### Exercise instructions
Copy out every line of text in the records below word for word, and leave out the pictures.

########

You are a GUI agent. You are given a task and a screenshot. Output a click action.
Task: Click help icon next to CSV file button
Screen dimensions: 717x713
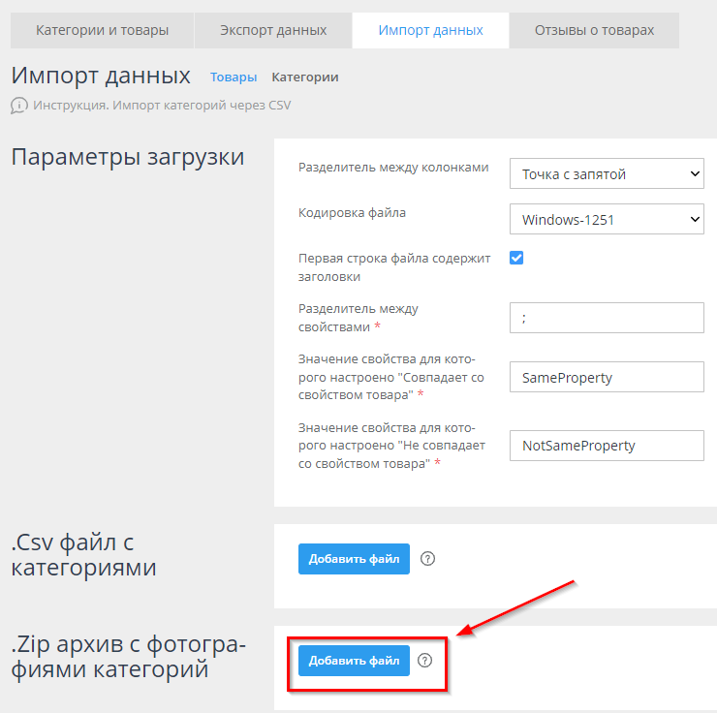pyautogui.click(x=428, y=559)
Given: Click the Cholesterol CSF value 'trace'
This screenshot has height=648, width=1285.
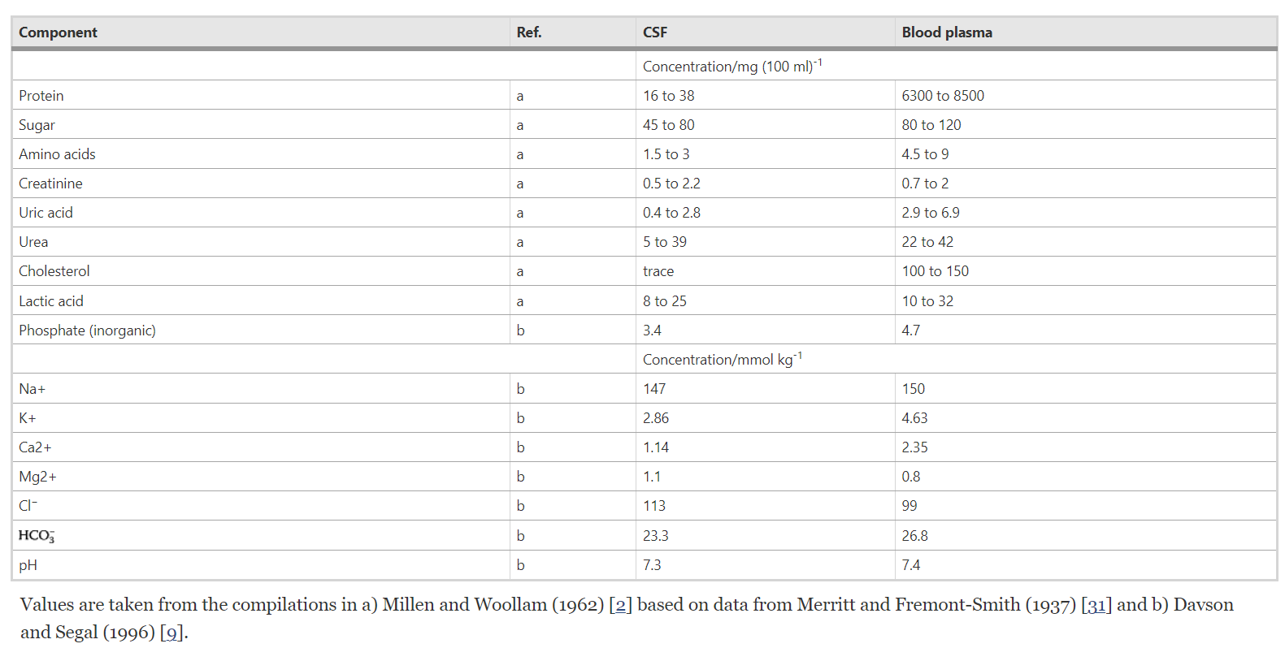Looking at the screenshot, I should (x=658, y=271).
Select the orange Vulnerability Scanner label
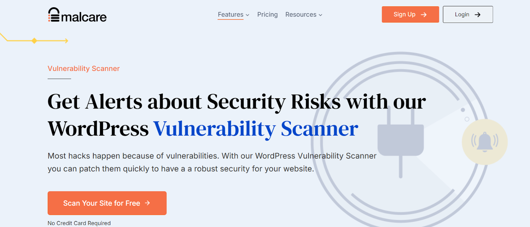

########

### Response to this exercise
You are a GUI agent. You are given a task and a screenshot. Output a click action.
Task: Click help icon next to CSV file button
Screen dimensions: 717x713
pyautogui.click(x=428, y=559)
Given: Click the Cholesterol CSF value 'trace'
This screenshot has height=648, width=1285.
Looking at the screenshot, I should (x=658, y=271).
Select the orange Vulnerability Scanner label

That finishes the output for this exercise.